◆ Exercise: Starting at the line that contains "You are a computer-use" and ending with the last of the lines below, write those lines out again with "profile" replaced by "account" and nothing else changed. Leave the pictures out of your answer.

◆ Raw records:
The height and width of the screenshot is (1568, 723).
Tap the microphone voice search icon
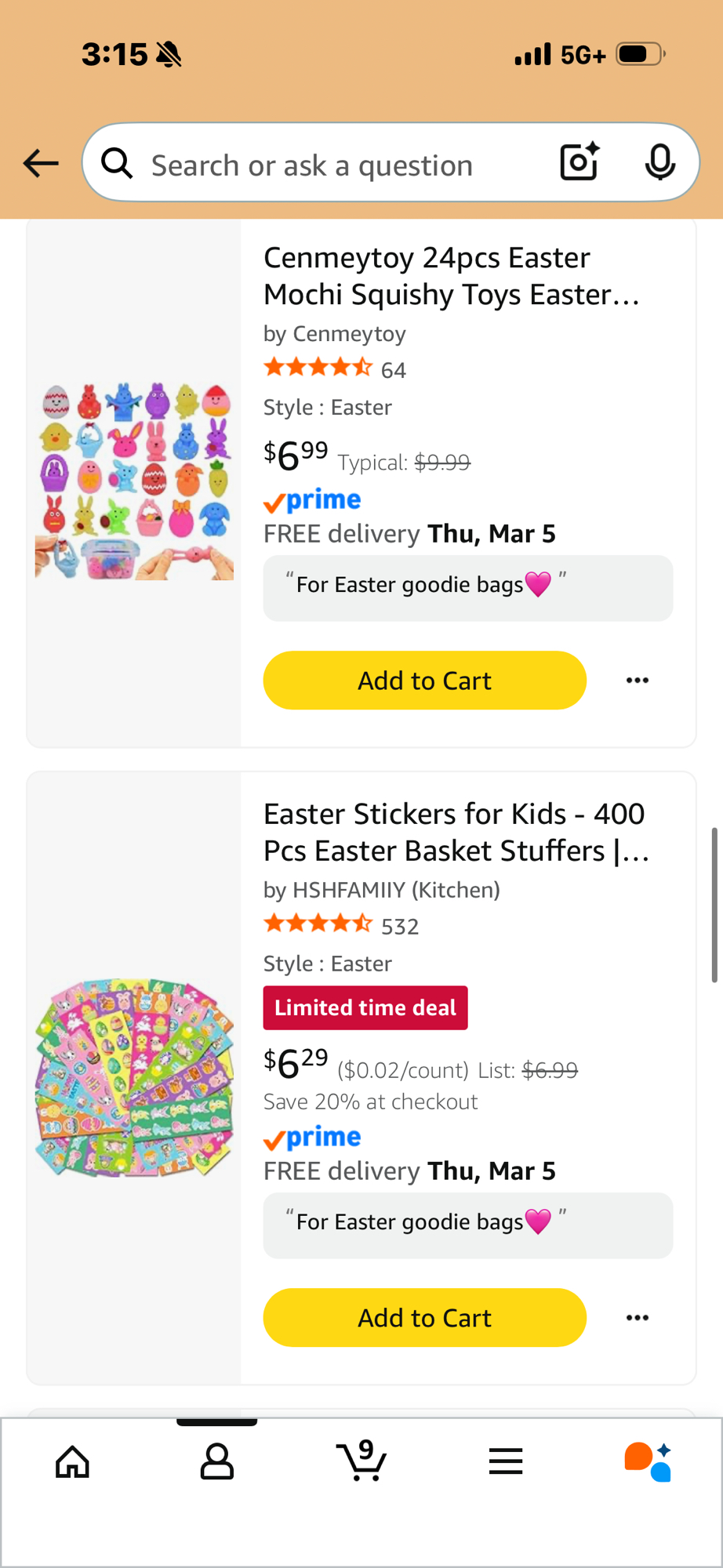659,162
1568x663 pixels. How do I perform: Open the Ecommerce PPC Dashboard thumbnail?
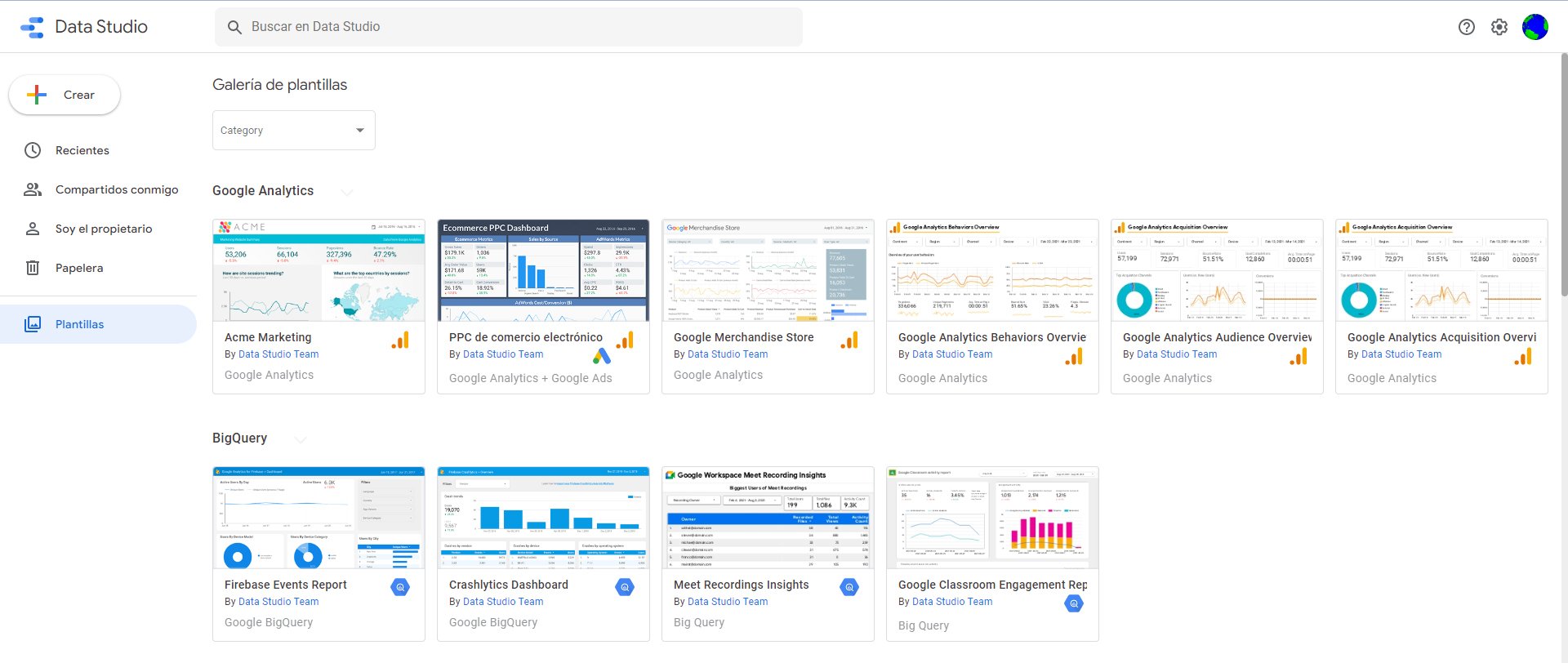coord(543,271)
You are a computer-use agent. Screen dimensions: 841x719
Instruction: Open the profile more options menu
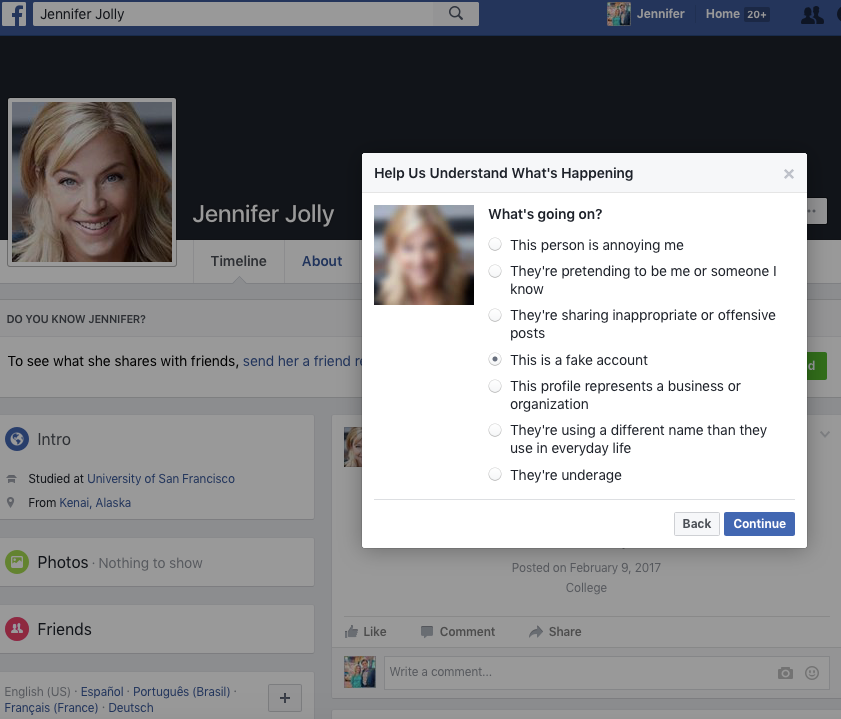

◆ Result of this exercise:
You are a computer-use agent. Screen dimensions: 841x719
Instruction: Open the account more options menu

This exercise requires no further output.